MIAMI — For Americans who have lived or spent much time in parts of the country other than Florida, they may be used to experiencing four separate seasons during the year.
But in South Florida, there are really only two seasons: the wet — or rainy season — and the dry season.
And it seems like by the time we get to the end of either one of them, most South Floridians are anxiously waiting for a change in the weather patterns.
The wet season typically begins on May 15t and lasts through Oct. 15.
But Mother Nature doesn’t look at the calendar so those dates can be different from year to year, give or take a few days.
Generally, the weather patterns fall into place and everything is good with the world.
Notice, the word “good.”
The wet season this year has brought South Florida plentiful rainfall with 45.96 inches from mid-May through mid-October.

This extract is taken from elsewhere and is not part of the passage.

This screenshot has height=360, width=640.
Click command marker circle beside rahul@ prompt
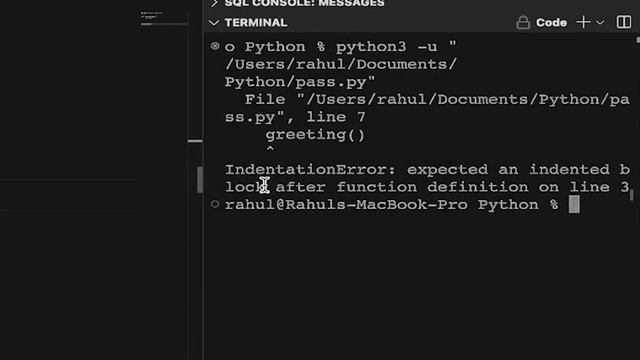(x=215, y=204)
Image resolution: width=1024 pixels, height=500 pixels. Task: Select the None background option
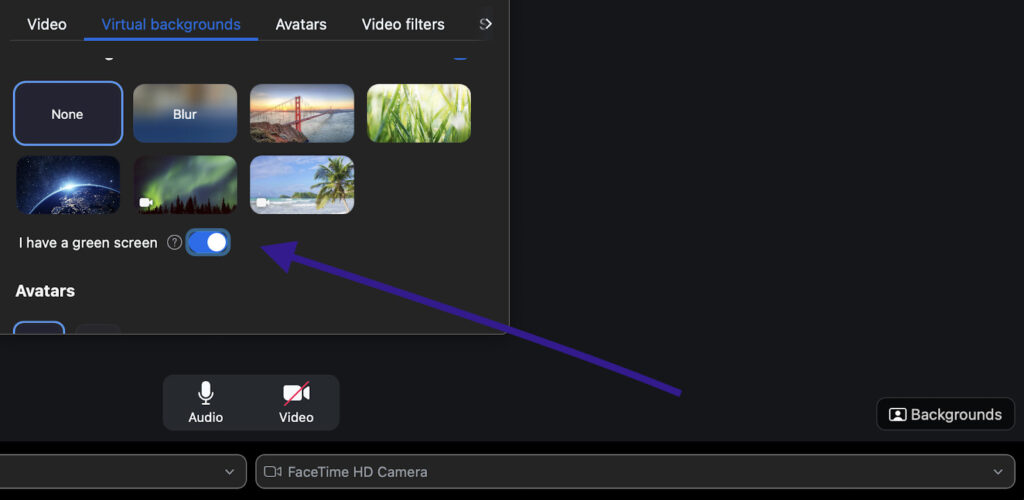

That’s about right on the nose where we should be, maybe only a quarter of an inch below.
June was the wettest month with over 15 inches of precipitation that fell.
Now we are going into the dry season.
From November through April, the Miami area only receives about 12 inches of rainfall
That may seem like a lot but actually, most of the region’s yearly rainfall occurs from May through October. The average yearly total is around 61 inches.
The hurricane season plays a large part in that amount and even though it doesn’t officially end until the end of November, the tropics quiet down considerably by the end of October.
Cold fronts are now able to move all the way into South Florida and even into the Florida Straits which means cooler temperatures and lower humidity for the area.
That’s why so many people love being here during the winter months, our weather is nearly perfect while the rest of the country is shivering!